Probabilistic Economic Theory - страница 21

We can build the price economic space of any dimension L in the same way. In spite of its apparent simplicity, the introduction of the formal economic price space is of conceptual importance as it allows us to describe behavior of market agents in general mathematical terms. It represents realistic occurrences, as setting out their own price for goods at any moment of time t is the main function or activity of market agents. It is, in fact, the main feature or trajectory of agents’ behavior in the market. Let us stress once again that it is our main goal to learn to describe these trajectories or the distributions of price probability connected with them. It is impossible to do this in a physical space. For example, we can thoroughly describe movement or the trajectory of a seller with goods in physical space, especially if they are in a car or in a spaceship.

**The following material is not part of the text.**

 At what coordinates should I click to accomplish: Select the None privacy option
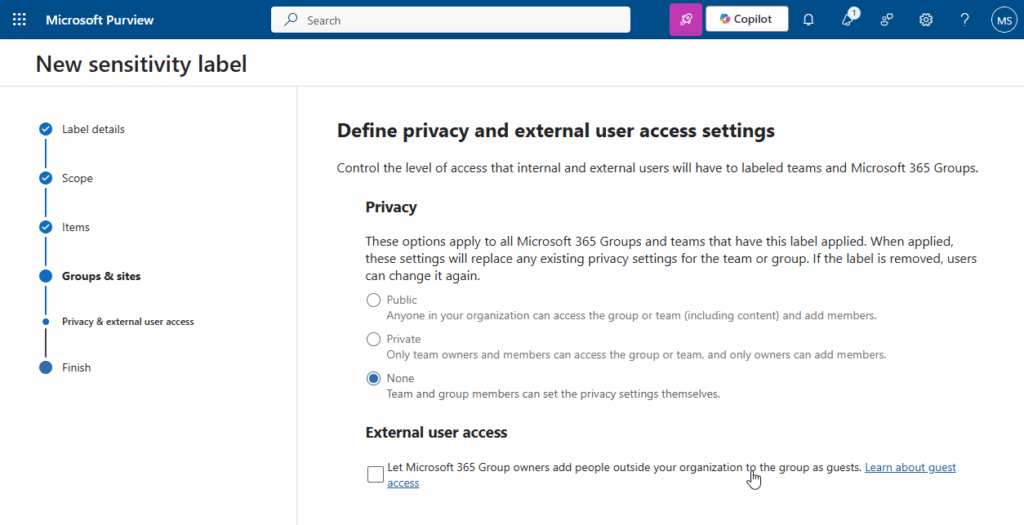click(x=374, y=378)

However, this description will not supply us with any understanding of their attitude towards the given goods; nor will it explain their behavior or value estimation regarding the goods as an economic agent.

Fig. 2. The economic one-dimensional price space for the one-good market economy.

Fig. 3. The economic two-dimensional price space for the two-good market economy.

Within the problem of describing agents’ behavior in the market, the role of the good prices P as independent variables, or a coordinates P is considered here to be in many situations a unique one for market economic systems. In these cases we can study market dynamics in the economic price spaces. But market situations occur fairly often in which we need to explicitly take into account the independent good quantity variables Q (the bold Q will designate below all the L quantity coordinates) and consequently to describe economic dynamics in the economic 2×L-dimensional price-quantity spaces. In these scenarios, we can imagine that the whole economic system is located in the multi-dimensional price-quantity space as it is displayed in Fig. 4. We have already used many aspects of this idea naturally when discussing classical economics. We will address any concerns in the upcoming chapters.

Fig. 4. The graphical model of the many-good, many-agent market economy in the economic multi-dimensional price-quantity space. It is displayed schematically in the conventional rectangular multi-dimensional coordinate system [P, Q] where, as usual, bold P and Q designate the price and quantity coordinate axes for all the goods. Again, our model economy consists of the market and the institutional and external environment. The market consists of buyers (small dots) and sellers (big dots) covered by the conventional sphere. Very many people, institutions, and natural and other factors can represent the external environment (cross – hatched area behind the sphere) of the market which exerts perturbations on market agents (pictured by arrows pointing from environment to the market).

As we saw above in the example of the simplest classical economies, market agents actively make trade transactions, and there are no trade deals at all out of the equilibrium state. As the inclination of market agents’ action is to make deals, we can naturally conclude that market agents and the market as a whole strive to approach an equilibrium state that can be expressed as the natural tendency of the market to reach the maximum volume of trade. This fact can serve as a guide for using the market agents’ trajectories to describe their dynamics. Moreover, this fact gives us grounds to expect that equations of motion can be derived from the market-based maximization principle, used to describe these trajectories. Specifically, the main market rule “Sell all – Buy at all” can be regarded to some extent as a verbal expression of both the tendency of the market toward the trade volume maximum, and the principal ability to describe market dynamics by means of agent trajectories as solutions to certain equations of motion.